WHAT YOU SHOULD DO:
In this data, count the lines in which "agent" appears and give only that number.

RECORDS FOR THE TASK:
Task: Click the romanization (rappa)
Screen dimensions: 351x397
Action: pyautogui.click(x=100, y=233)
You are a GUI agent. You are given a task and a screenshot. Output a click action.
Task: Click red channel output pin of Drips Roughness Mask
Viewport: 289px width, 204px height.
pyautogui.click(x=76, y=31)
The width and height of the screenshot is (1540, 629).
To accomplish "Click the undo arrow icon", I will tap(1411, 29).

...

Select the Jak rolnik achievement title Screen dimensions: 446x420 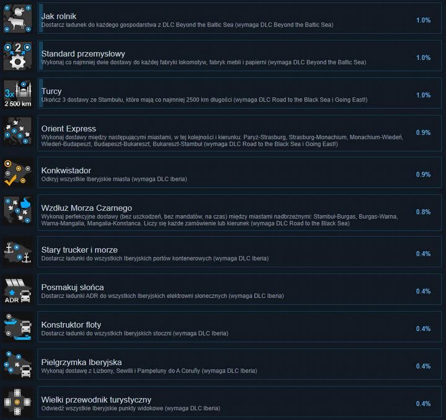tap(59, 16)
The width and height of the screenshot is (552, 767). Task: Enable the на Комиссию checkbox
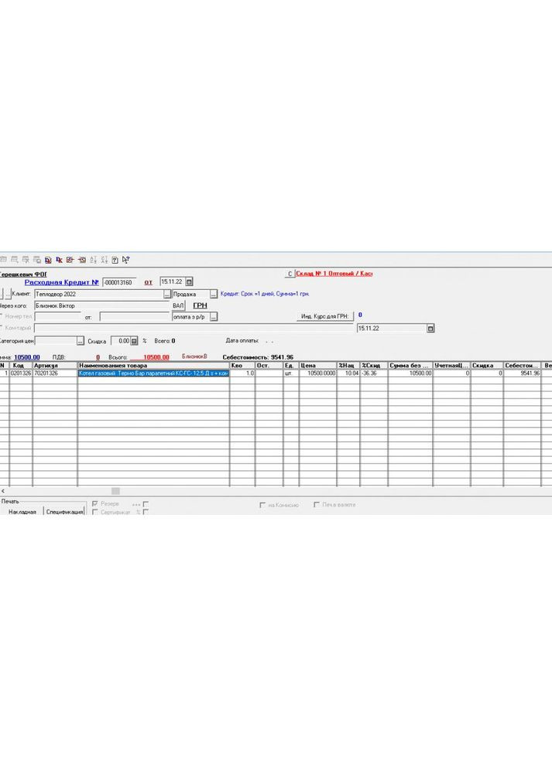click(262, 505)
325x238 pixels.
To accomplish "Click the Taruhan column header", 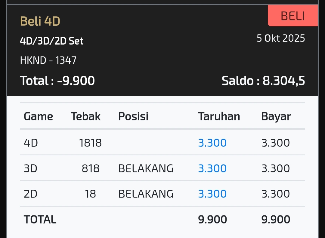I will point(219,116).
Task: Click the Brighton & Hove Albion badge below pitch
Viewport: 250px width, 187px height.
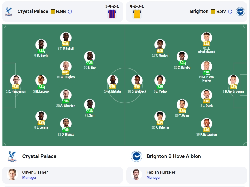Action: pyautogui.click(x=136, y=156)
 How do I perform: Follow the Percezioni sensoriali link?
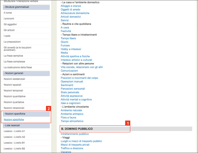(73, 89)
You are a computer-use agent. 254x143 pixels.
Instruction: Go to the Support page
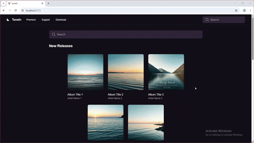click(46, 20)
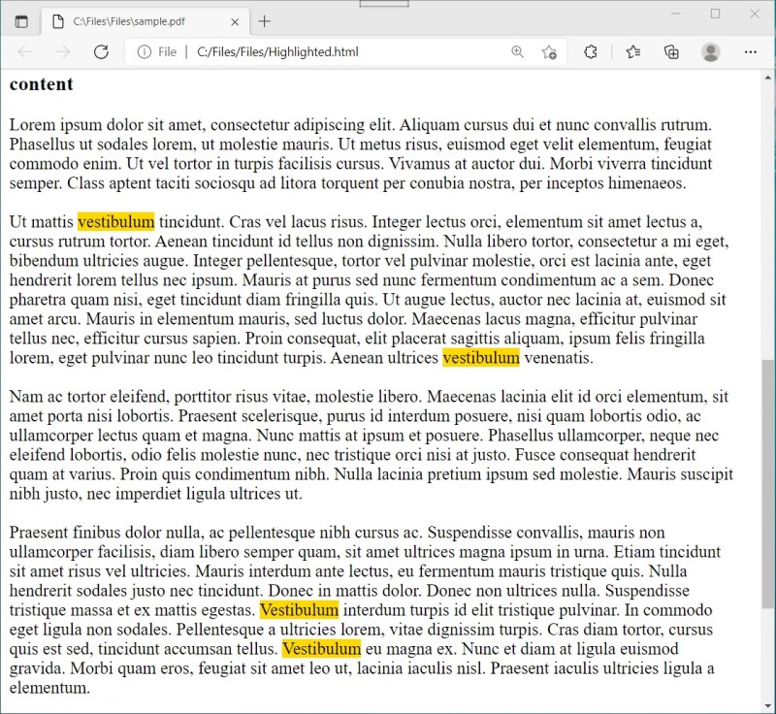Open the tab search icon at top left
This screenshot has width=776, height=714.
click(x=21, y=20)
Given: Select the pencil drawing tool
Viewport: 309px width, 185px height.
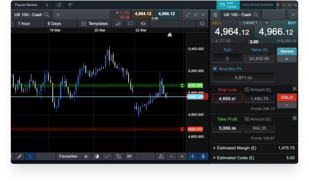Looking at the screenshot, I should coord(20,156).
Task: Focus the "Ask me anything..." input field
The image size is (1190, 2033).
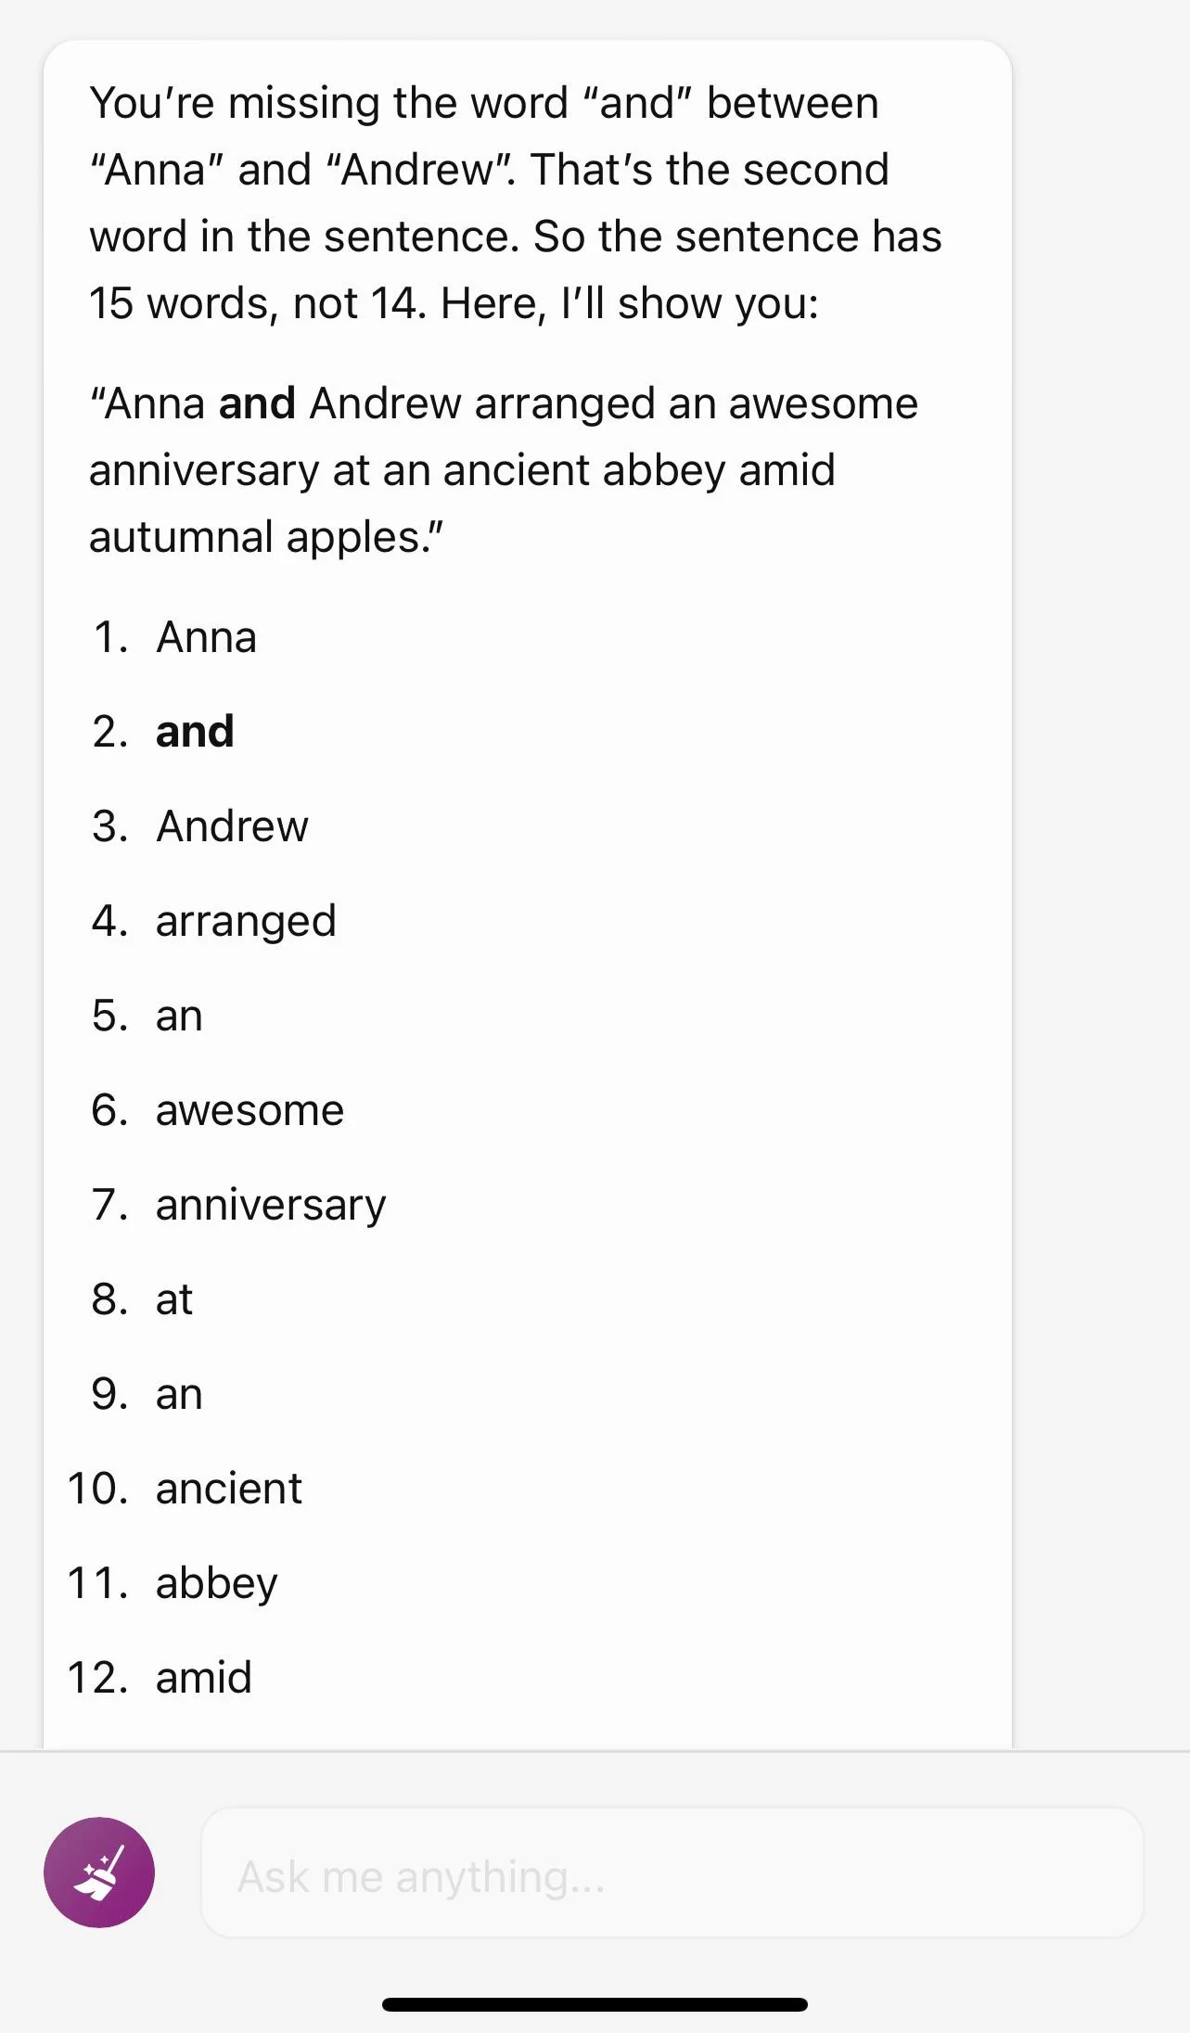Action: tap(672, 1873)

--

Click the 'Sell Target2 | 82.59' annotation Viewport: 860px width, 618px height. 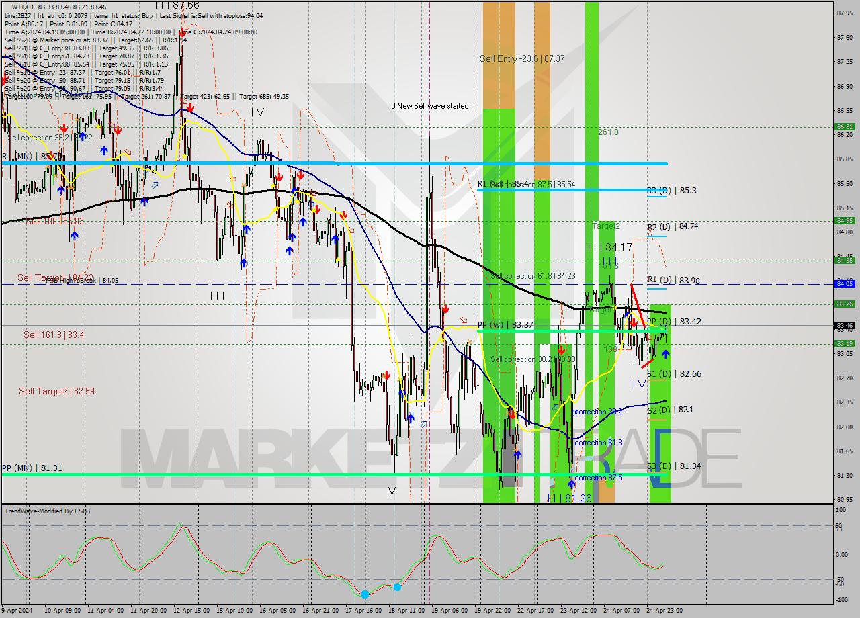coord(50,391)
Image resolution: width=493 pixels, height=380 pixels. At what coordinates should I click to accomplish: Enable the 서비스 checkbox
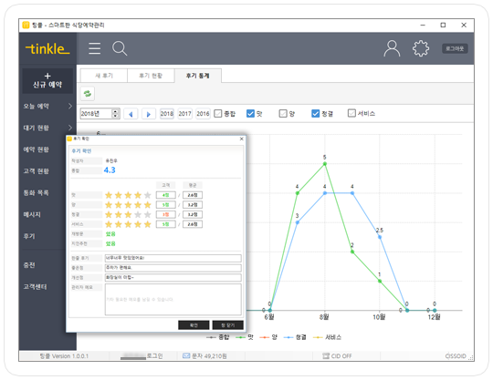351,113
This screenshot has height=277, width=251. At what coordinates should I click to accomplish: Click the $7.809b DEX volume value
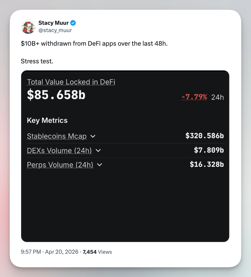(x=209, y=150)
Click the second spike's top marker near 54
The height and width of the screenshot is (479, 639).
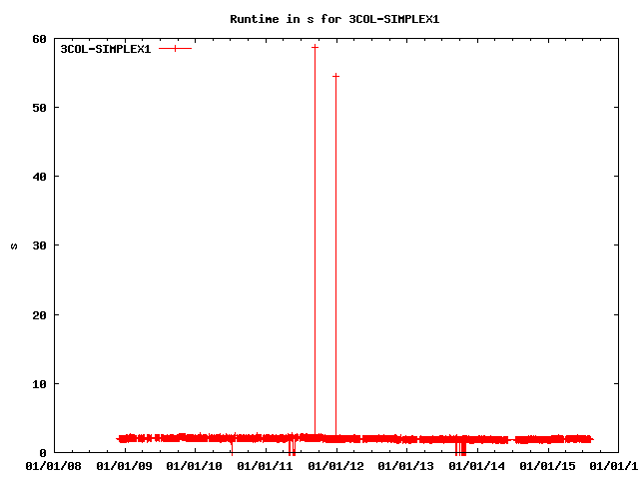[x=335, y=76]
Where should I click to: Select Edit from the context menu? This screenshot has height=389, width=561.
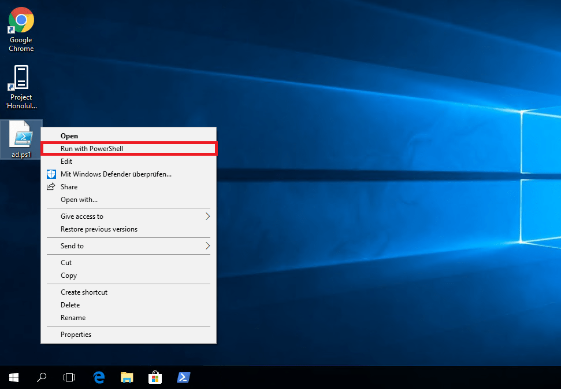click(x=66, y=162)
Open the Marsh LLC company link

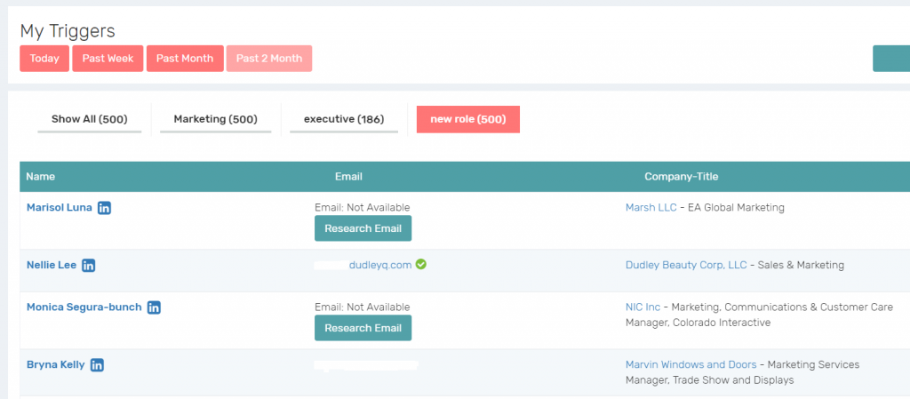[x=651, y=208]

ANSWER TO THIS TASK:
2